I've a text file and I want to match and erase the following text (please note the newline):

[ From:
http://www.website.com ]

The following code works

$text =~ s/\[.*\]//ms;

This other doesn't

my $patt = \[.*\];
$text =~ s/$patt//ms;

Would someone be so kind to explain me why? Thanks in advance

Answer 1

The only reason your variation isn't working is that you haven't put quotes around your $patt string. As it is it throws a syntax error. This works fine

my $patt = '\[.*\]';
$text =~ s/$patt//ms;

My only comment is that the /m modifier is superfluous as it modifies the behaviour of the $ and ^ anchors, which you aren't using here.

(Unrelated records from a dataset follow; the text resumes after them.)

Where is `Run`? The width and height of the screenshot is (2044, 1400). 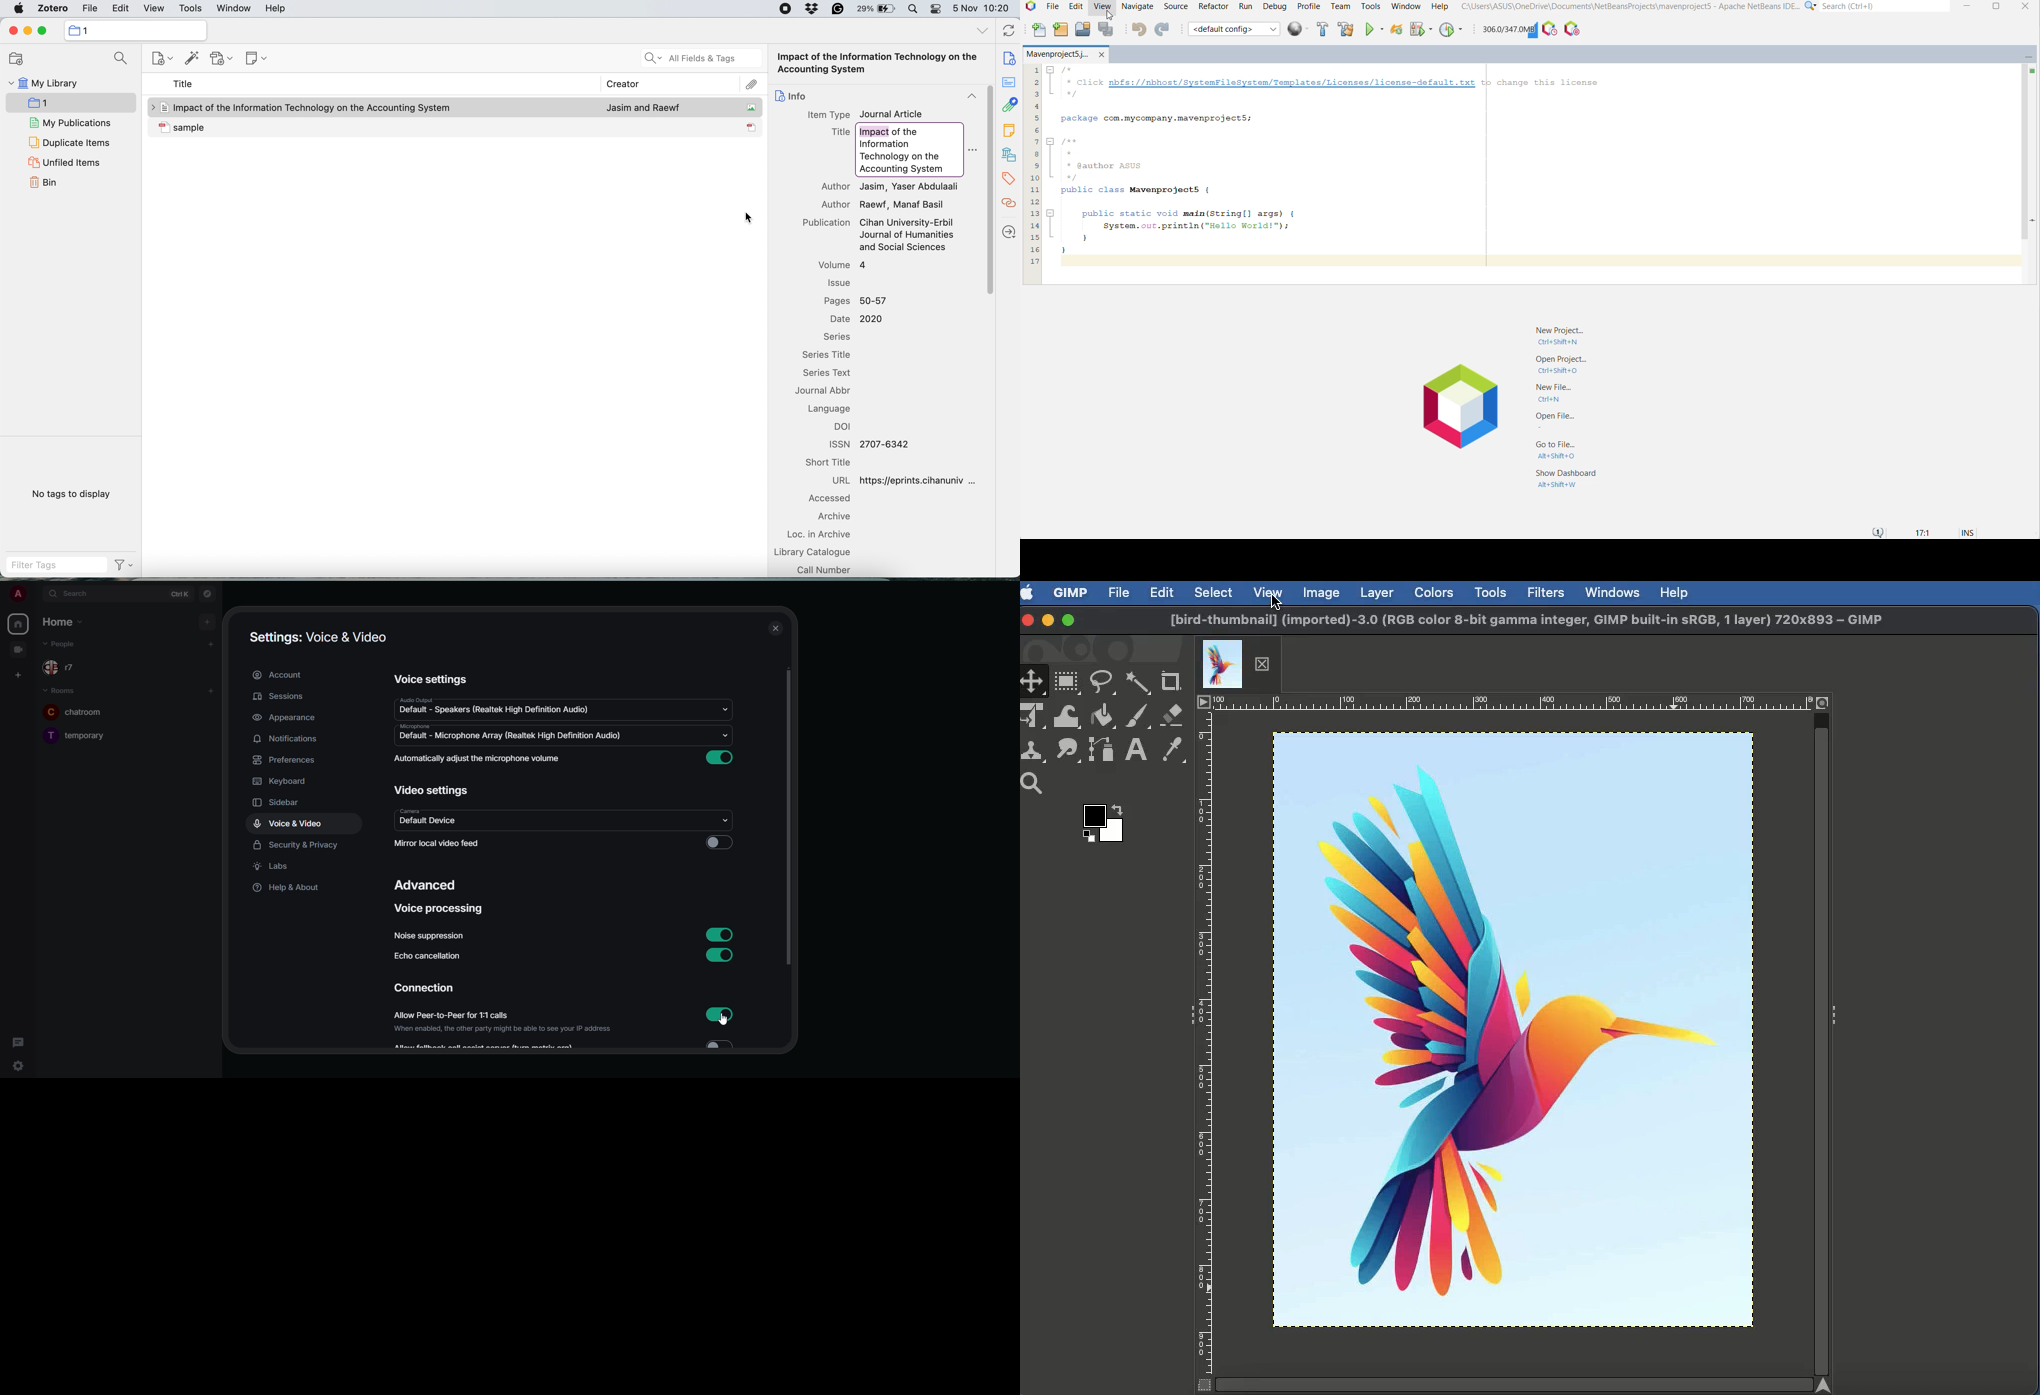
Run is located at coordinates (1298, 30).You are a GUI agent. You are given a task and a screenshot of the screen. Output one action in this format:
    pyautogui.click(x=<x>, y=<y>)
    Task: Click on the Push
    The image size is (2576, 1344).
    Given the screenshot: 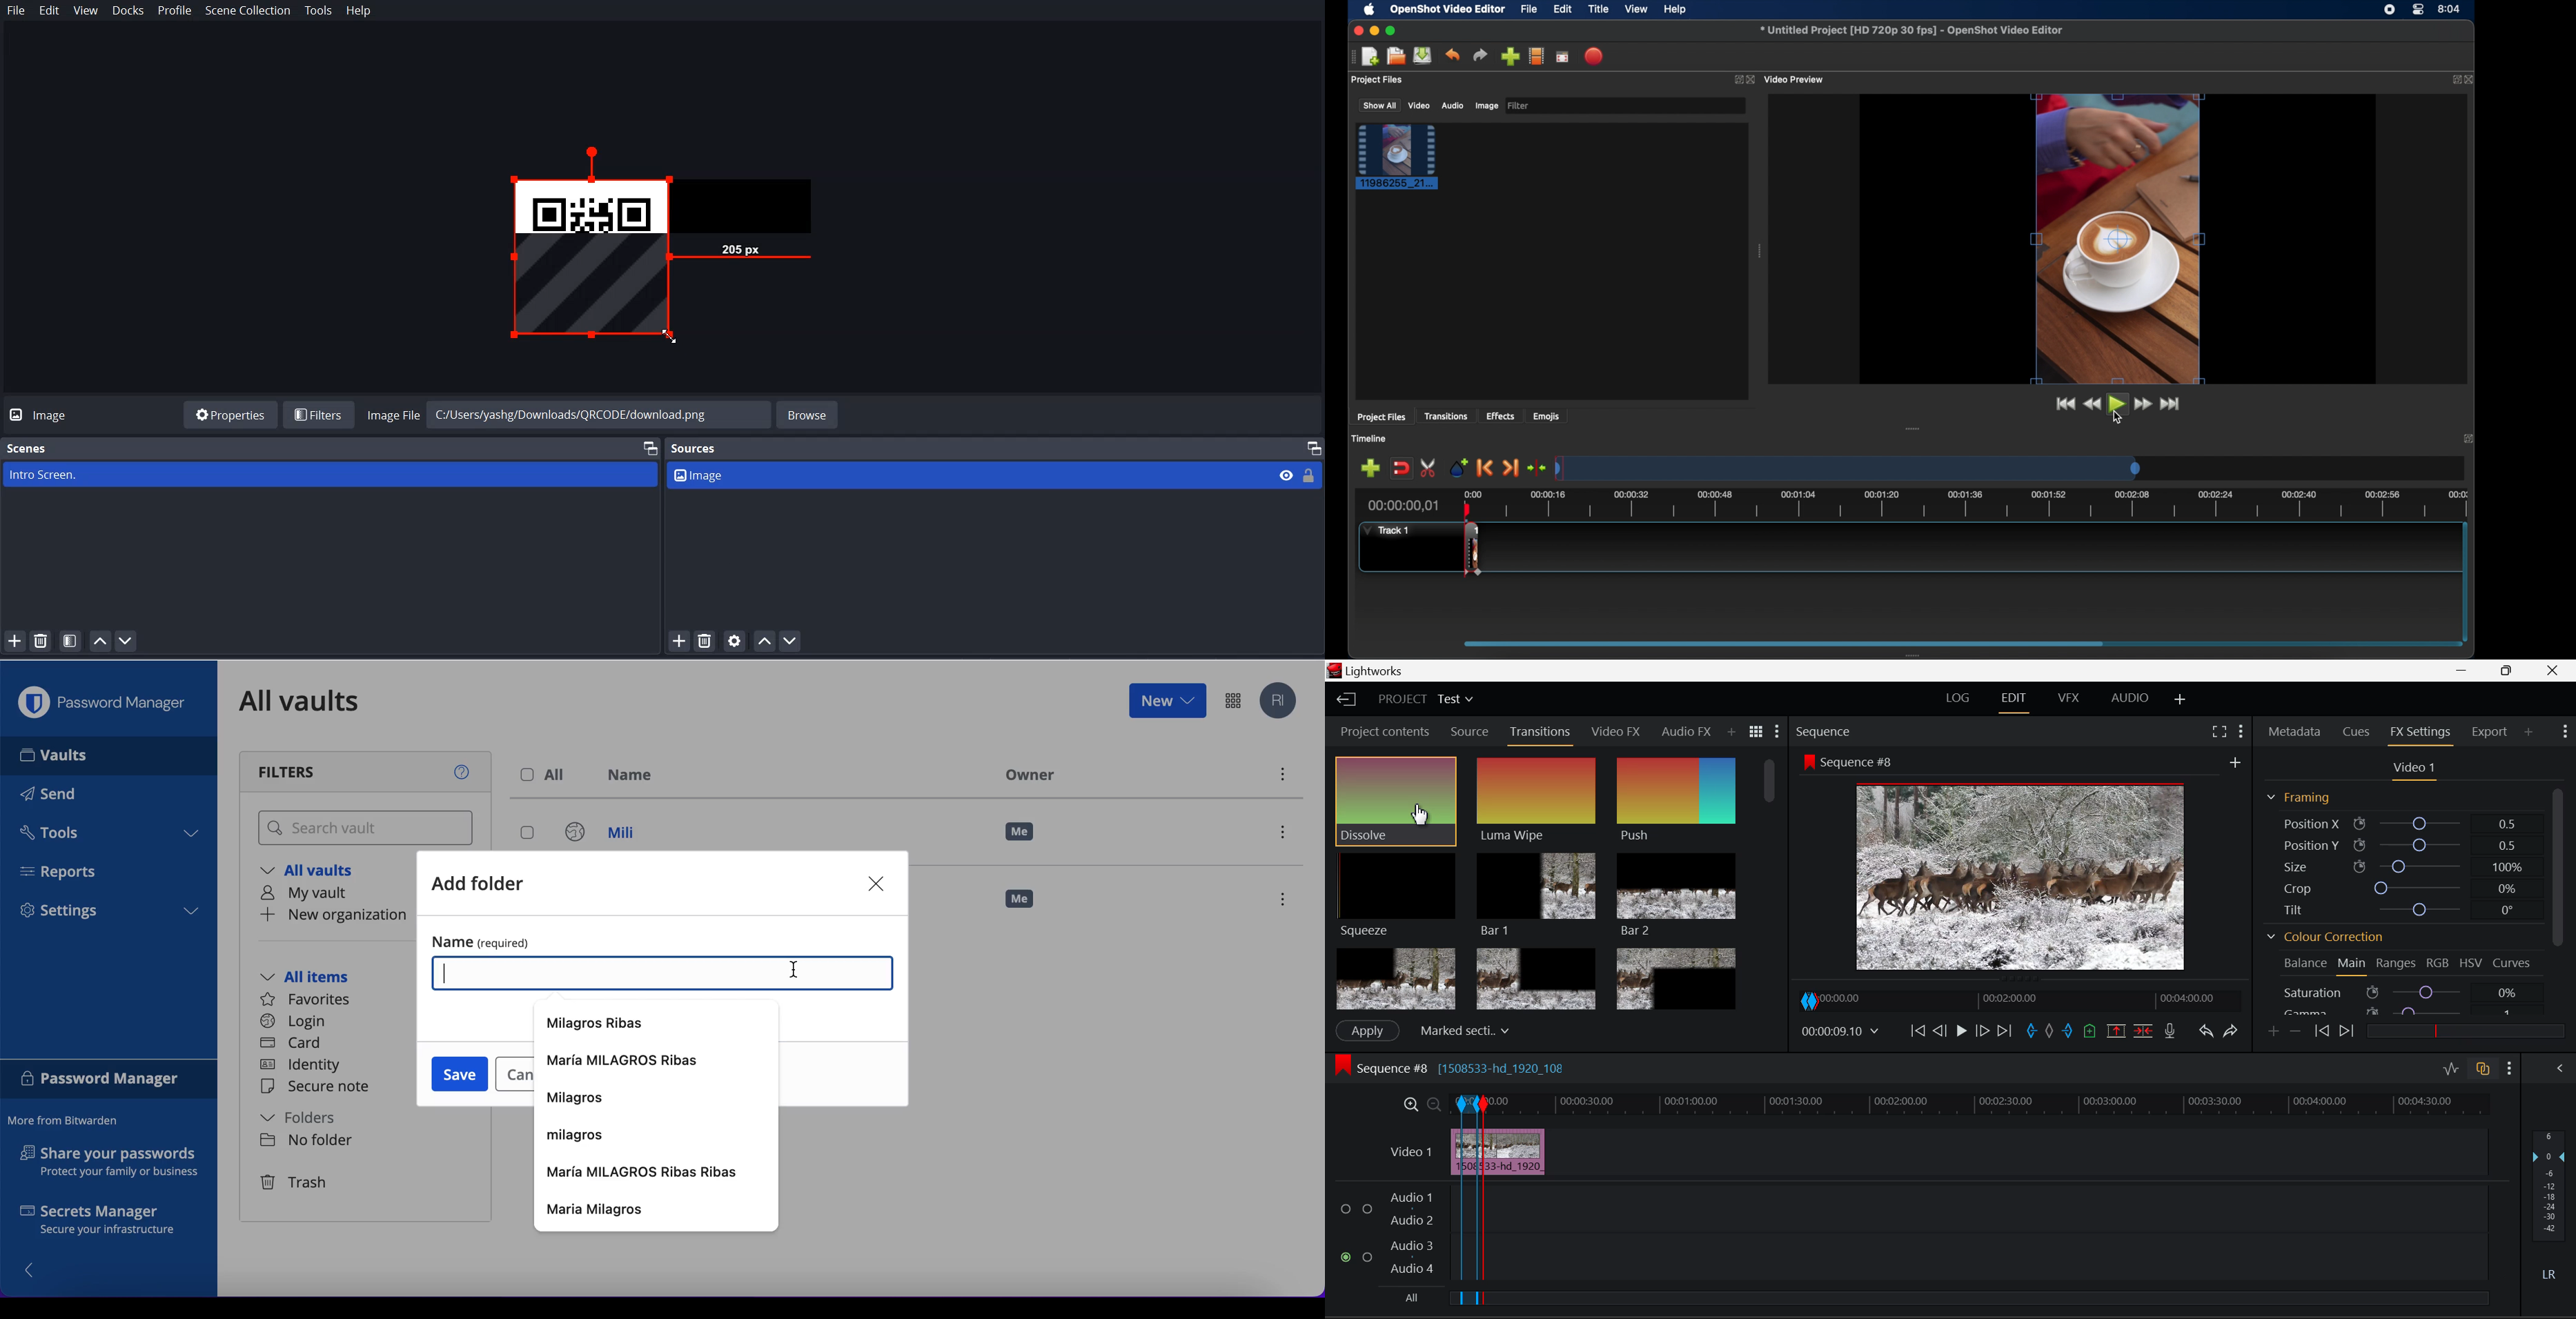 What is the action you would take?
    pyautogui.click(x=1676, y=802)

Only /s is necessary to make the . match newline characters.

Answer 2

The second variant works perfectly, if you quote the pattern string and get rid of syntax error:

#!/usr/bin/perl

use strict;
use warnings;

my $text = qq{a[ From:
http://www.website.com ]b};

my $patt = qr/\[.*?\]/s;
$text =~ s/$patt//;

print $text;

Prints:

ab

I added ? quantifier to the regexp to make the replacement ungreedy. And removed m modifier, because you are not using ^ and $ in your regexp, so m is useless.